A queda de braço ideológica por trás do programa Mais Médicos, em vias de ser ressuscitado pelo governo Lula, deixou milhões de brasileiros sem assistência médica. Isso porquê, a despeito do grande número de profissionais formados, a distribuição de médicos pelos quatro cantos do Brasil deixa muito a desejar.
Segundo o Conselho Federal de Medicina, o Brasil possui médicos ativos, com registro nos CRMs, em número absoluto suficiente para atender às necessidades da população. Mas, apesar do significativo contingente e um dos maiores do mundo, ainda há um cenário de desigualdade na distribuição e fixação desses profissionais, com reflexos óbvios no acesso à assistência médica.
Todo mundo sabe que as entidades de classe dos médicos brasileiros viraram as costas para o Brasil profundo.

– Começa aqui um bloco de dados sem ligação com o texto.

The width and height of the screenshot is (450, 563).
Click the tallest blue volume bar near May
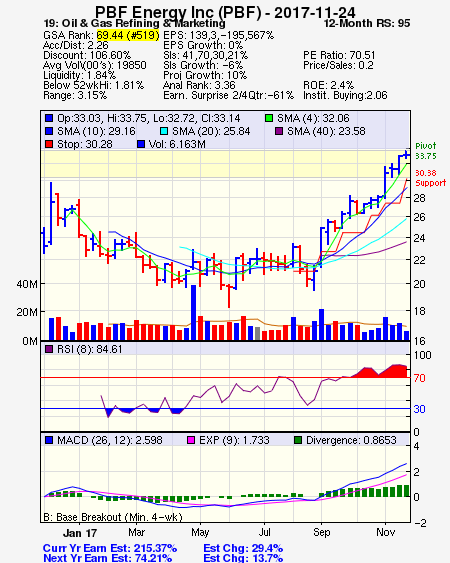point(194,312)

Os ataques ao programa Mais Médicos – que tem em vista a aproximação entre os doutores (eles gostam de ser chamados assim) e os mais necessitados – revelaram a indisposição com o desconforto necessário para alcançar a população. No que dependesse dos sindicatos da categoria médica, o programa nunca teria saído do papel.
Não é à toa que a participação de médicos brasileiros no programa sempre foi modesta. O Mais Médicos chegou a contar com mais de 11 mil profissionais cubanos contra apenas 1.846 brasileiros. A diferença sublinha a discrepância apontada pelo próprio CFM, entidade segundo a qual as cidades pequenas, pouco atraentes para a maioria dos profissionais habilitados para o exercício da medicina, concentram 33% da população brasileira. Apesar disso, esses municípios dispõem de apenas 8% dos médicos aptos para atuar em território nacional.
Entre todas as críticas dirigidas ao programa Mais Médicos, a única que possui algum fundamento lamenta que a presença de profissionais médicos não deem conta das carências estruturais e físicas do Sistema Único de Saúde (SUS). Uma meia verdade. Às vezes, o programa provou, um olhar atencioso pode fazer toda a diferença do mundo.